L’engagement féministe de la metteuse en scène ne date pas d’hier. En 2013, elle organisait avec l’Atelier 210 le Marathon des autrices et comptait (déjà) l’absence de femmes dans les programmes des théâtres belges: "Ce n’est pas seulement que les gens ne savent pas, ils s’en foutent. Je suis comme Marta, avec la même naïveté, la même obsession et la même désillusion."

Guides et figures féminines

Et le même épuisement, même si des choses commencent à bouger. Doucement, notamment grâce à l’action du collectif féministe F(s) qui milite entre autres pour la parité dans les théâtres (L’Echo du 26 septembre). "Je n’ai personnellement pas rencontré de réels obstacles dans ma carrière, mais j’ai pu constater que c’était parfois plus facile pour des collègues hommes. Ils travaillent parfois moins pour arriver au même endroit. J’essaye de ne pas me prendre la tête avec ça, sinon je deviens aigrie", prévient Céline Delbecq.

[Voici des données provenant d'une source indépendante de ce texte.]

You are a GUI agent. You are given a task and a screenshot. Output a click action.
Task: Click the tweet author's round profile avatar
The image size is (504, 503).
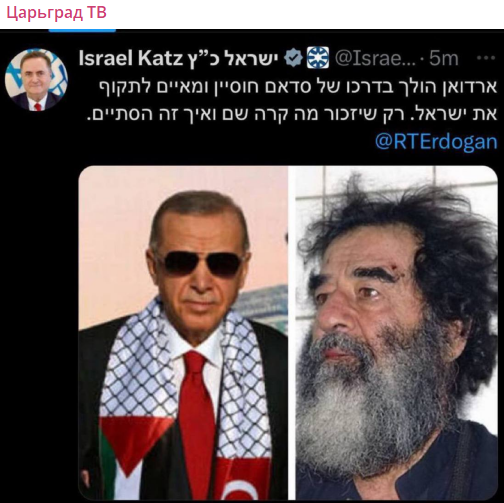[x=36, y=79]
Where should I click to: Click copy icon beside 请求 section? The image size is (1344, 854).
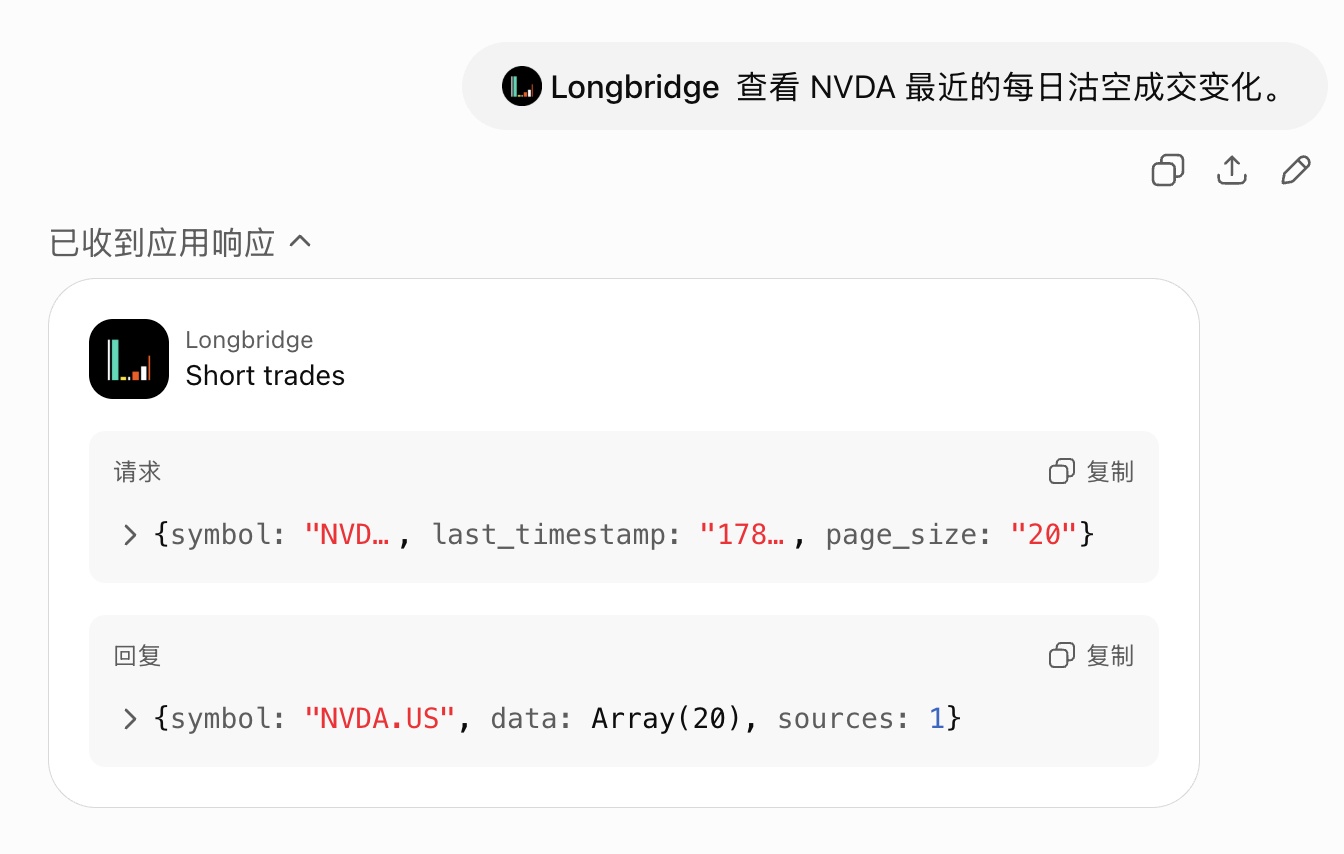click(1061, 472)
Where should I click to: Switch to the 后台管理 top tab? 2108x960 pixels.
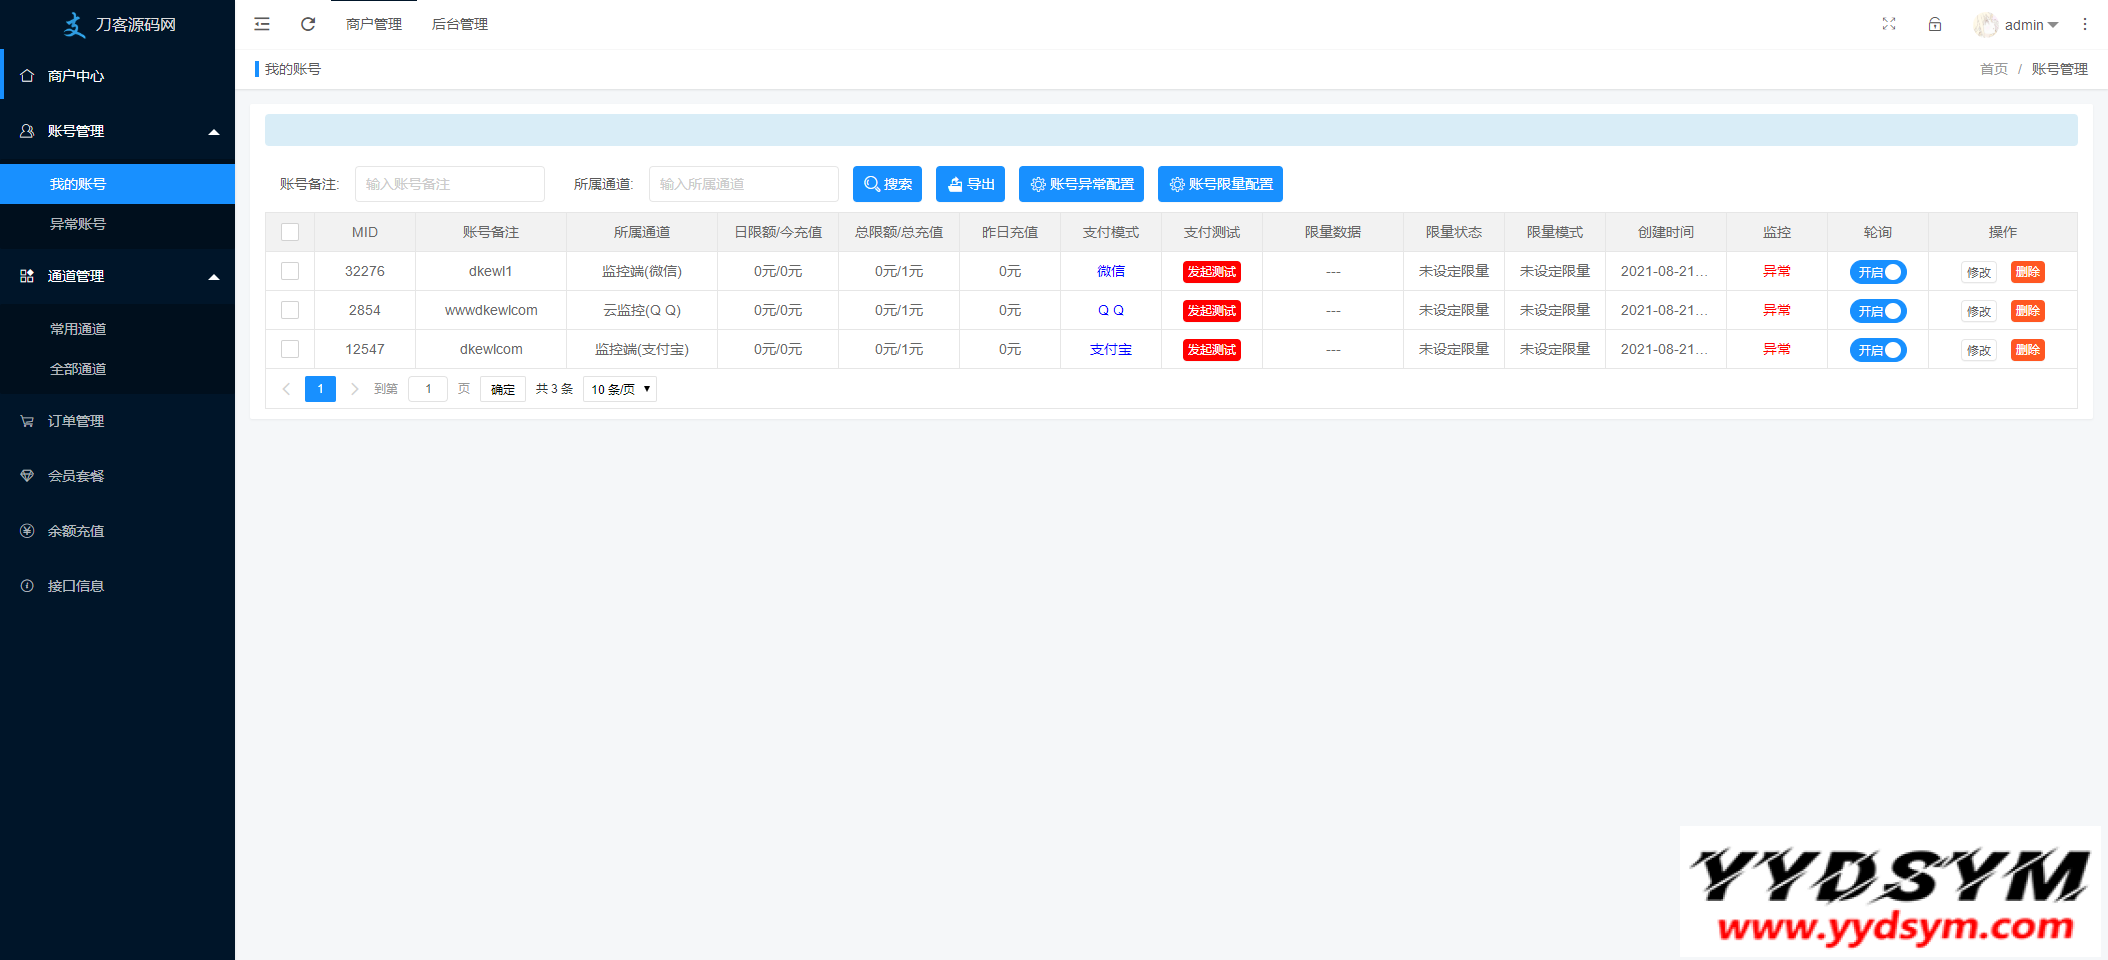click(x=460, y=24)
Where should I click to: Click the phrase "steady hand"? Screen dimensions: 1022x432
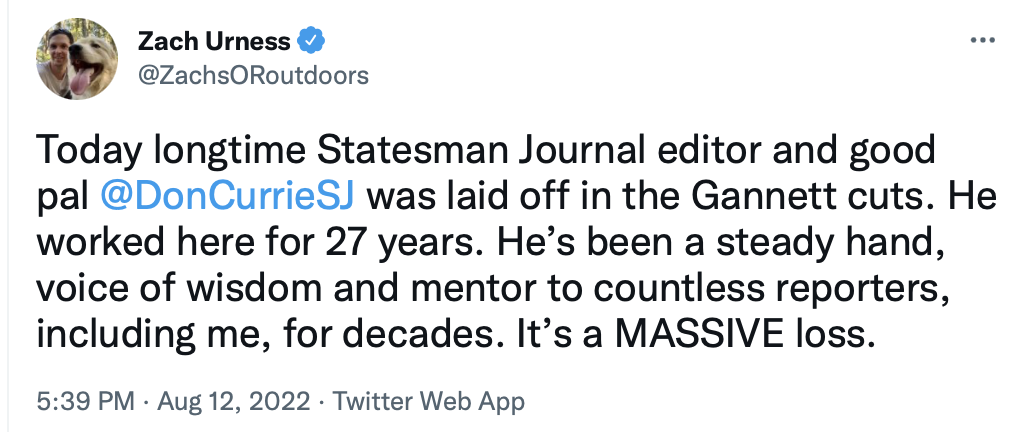point(837,240)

Cette jeune femme de 33 ans est rapidement devenue une autrice incontournable des arts de la scène en francophonie.

Cette jeune femme de 33 ans est rapidement devenue une autrice incontournable des arts de la scène en francophonie et continue de construire une œuvre qui compte, avec des spectacles bouleversants sur le suicide ("Éclipse totale" en 2014), l’enfance en souffrance et l’accueil d’urgence ("L’Enfant sauvage" en 2016) ou encore la démence ("Le vent souffle sur Erzebeth" en 2017). "Ma vie s’est construite avec des figures féminines qui ont été des guides", nous confie-t-elle.

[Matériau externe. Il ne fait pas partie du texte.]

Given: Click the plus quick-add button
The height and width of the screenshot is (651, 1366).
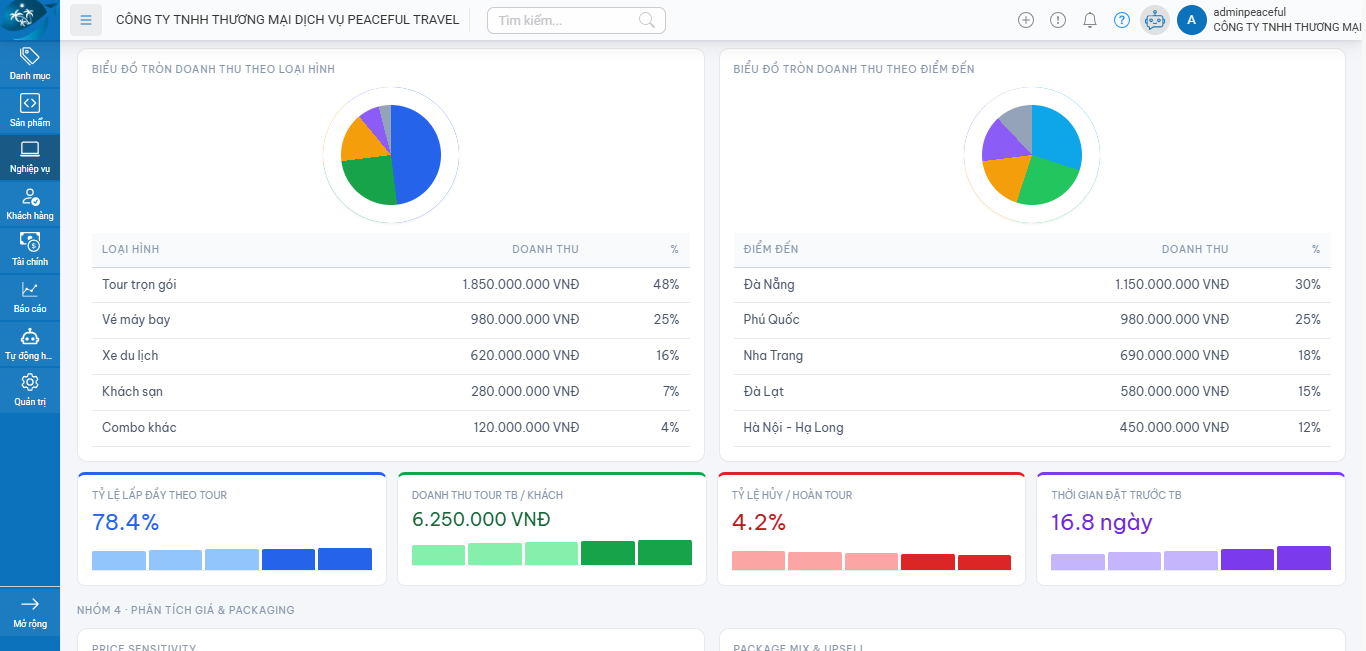Looking at the screenshot, I should point(1026,19).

Où puise-t-elle pour écrire? "Dans des questions. La plus envahissante, pour l’instant touche encore au bon sens: j’ai des problèmes d’urbanisme. Ils m’obligent à faire des travaux totalement absurdes. J’étais tellement en colère qu’en rentrant d’un rendez-vous avec l’échevine, j’ai écrit un monologue où je m’immolais devant son bureau (rires). Je voulais qu’ils mesurent la violence de leurs chiffres. L’application de la loi sans discernement, on sait où ça mène. On peut plonger quelqu’un dans la misère parce que ‘la loi, c’est la loi’, il n’y a plus de sujet humain." Une récurrence: "Peut-être que c’est ça qui me motive à écrire: le sujet humain qui disparaît. Si on pense qu’il y a une personne dans le corps que l’on frappe, on ne la cognerait pas. Si l’échevine de l’urbanisme me voyait comme sujet, ça la ferait bouger!"

Du 10 au 26 octobre au Rideau de Bruxelles, du 5 au 6 novembre à la Maison de la culture de Tournai, du 7 au 20 novembre à l’Atelier Jean Vilar de Louvain-la-Neuve et à partir du 21 novembre jusque fin janvier 2020 dans les centres culturels de Mouscron, Péruwelz, Comines, Huy, Gembloux, Dinant, le 1er février au Festival Paroles d’Homme, du 4 au 5 février au Jacques Franck à Saint-Gilles et du 6 au 7 février à La Vénerie de Watermael-Boitsfort. Le texte de “Cinglée” est disponible aux éditions Lansman (11 euros).